Further, IPA 120 performs in-line analysis to determine whether one
or more functions should be in-lined. Examples of criteria for
in-lining include: opportunities for improving program performance,
small-sized callees, callees with a single caller, callees being
called numerous times by a caller, callees being called in a loop,
call-site parameters having certain attributes such as constant
values, lower height in a call graph, register pressure (i.e.,
amount of utilization of available registers), etc. IPA 120's
analysis may result in keeping or deleting the function body of the
callee as appropriate. For example, if a function foo1( ) in module
f1(2).o is the only function that invokes another function, e.g.,
function bar( ), then IPA 120 may provide appropriate instructions
for BE 130 to delete the body of function bar( ) after in-lining
the body of function bar( ) into function foo1( ). This is because
there is no other use for the body of function bar( ) after
in-lining. However, if another function, e.g., function foo2( ),
also invokes function bar( ), then after being in-lined into
function foo1( ), the body of function bar( ) is kept to be used by
function foo2( ). Alternatively, for further illustration purposes,
the body of function bar( ) after being in-lined into function
foo2( ) may be deleted or kept for use by another function, e.g.,
function foo3( ), etc. Depending on implementations, IPA 120 may
create a call graph and use such call graph to make in-lining
decisions. A call graph shows the relationship between callers and
callees.
In an embodiment, IPA 120, after the in-lining decisions, copies
the body of the callee(s) into the module(s) containing the
caller(s) from which in-lining may be performed. Such copying is
done so that the code of the callee can later be in-lined into the
caller. Alternatively, IPA 120 provides the location of the callee
body from which the callee may be located. Generally, providing the
location of the callee is appropriate when the callee would be
copied numerous times into numerous modules that would take up
resources. In accordance with techniques in embodiments of the
invention, the body of the callees may be stored in a file, a
library, etc., that is shared by the modules.
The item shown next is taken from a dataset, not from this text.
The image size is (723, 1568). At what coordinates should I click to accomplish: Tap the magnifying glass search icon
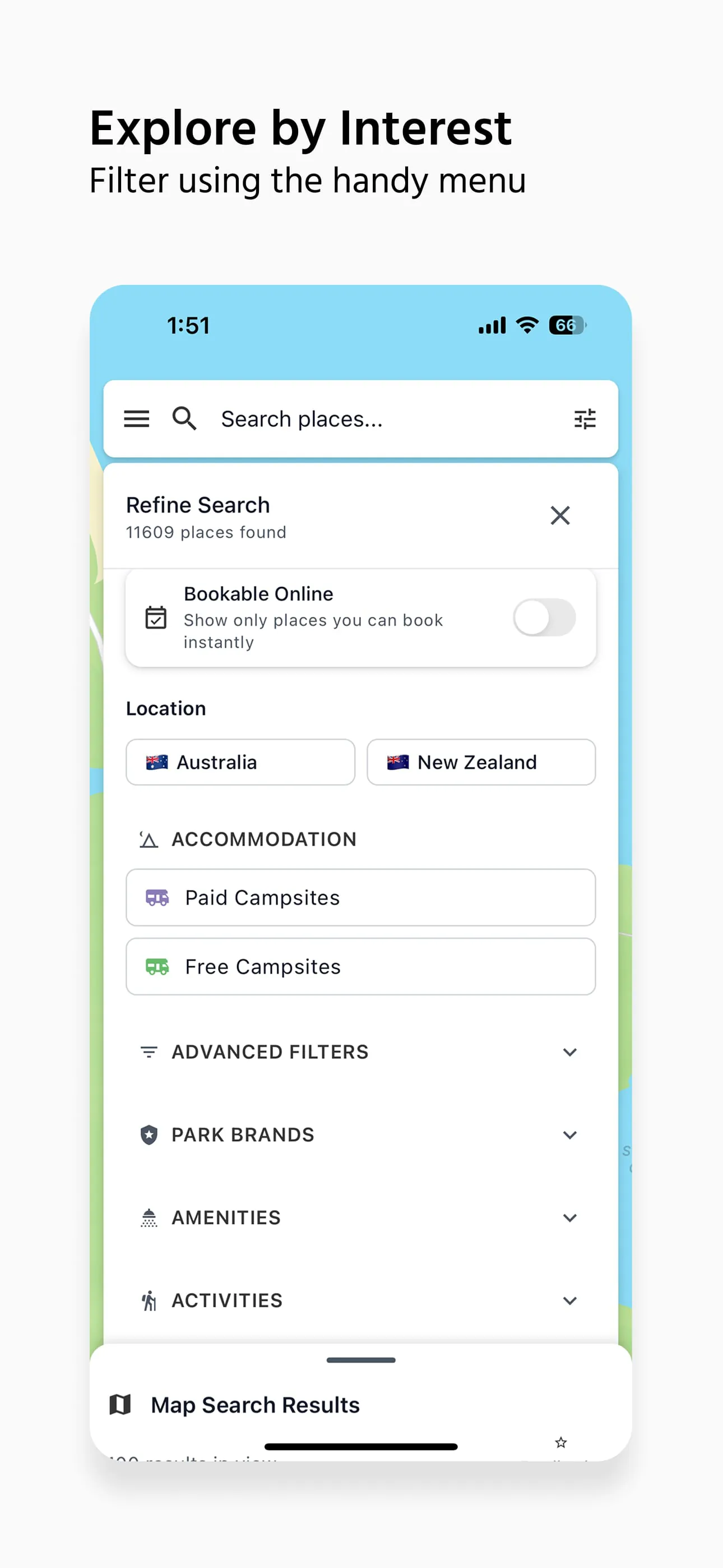click(x=184, y=419)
IPA 120 also provides information so that BE 130 can perform
in-lining transformation. Such information includes, for example,
the list of callers and the list of corresponding callees, the
locations of the callees or their clones, the order to be in-lined,
decisions whether to keep the body of the callee after
transformation, etc. The information may be in the form of specific
instructions for BE 130 to follow or in general terms so that BE
130 can rely on its intelligence to act on the information as
appropriate. For example, the instructions may be specific such
that BE 130 follows an exact order such as in-lining a first
function, e.g., function func( ), into a second function, e.g.,
function bar( ), then in-lining function bar( ) into a third
function, e.g., function foo( ). Alternatively, the instructions
can be general so that BE 130 independently determines the order of
in-lining function bar( ) and function func( ) that are eventually
in-lined into function foo( ). Further, BE 130 may determine to
clone the callee and use this clone instead of the original body of
the callee. Cloning refers to creating various versions of the same
function to optimize the function's performance. Generally, each
cloned version performs better if a condition is satisfied. If the
condition corresponding to a cloned function is met, then that
cloned function, instead of the original function, is used, and the
program therefore executes better because it runs a better version
of the function.
Other exemplary tasks of IPA 120 includes performing name or symbol
resolutions, creating global symbol tables, constructing the call
graphs, determining semantic legality, etc. In an embodiment, IPA
120, after performing its tasks, invokes the back-end phase 130 for
each module f1(2).o to fn(2).o.
Because IPA 120 has access to various IR modules f1(1).o to
fn(1).o, IPA has information from those modules while performing
its tasks and thus provides a better analysis than approaches that
do not have information from different modules.
The Back-End Phase
BE 130 performs further optimization on modules f1(2).o to fn(2).o
and provides a plurality of OIR modules, e.g., modules f1(3).o to
fn(3).o from which a linker links them to form a program
executable, e.g., a.out, in a C-programming embodiment. FIG. 1
shows a plurality of FE 110 and BE 130 to indicate that tasks in
each of the front-end and back-end phase can be performed
separately and/or in parallel.
From the information provided by IPA 120, BE 130 transforms the
in-lining code and related tasks, such as in-lining a callee into a
caller, deleting the callee in the module containing the caller
after in-lining, etc. In an embodiment, BE 130, to in-line the
callee, uses the body of the callee copied into the module
containing the caller. Alternatively, BE 130 locates the body of
the callee from a provided location such as a shared file, a
library, etc. Further, BE 130 may clone the callee and use the
clone, instead of the callee, for in-lining purposes.
A Method Embodiment
FIG. 2 is a flowchart 200 illustrating a method embodiment for
cross-module in-lining.
In step 204, FE 110 transforms source code in modules f1.c to fn.c
into IRs and store them in modules f1(1).o to fn(1).o. FE 110 also
provides the relationship between the callers and callees, e.g.,
which function calls and/or is called by another function. Such
relationship may be provided in the data summary.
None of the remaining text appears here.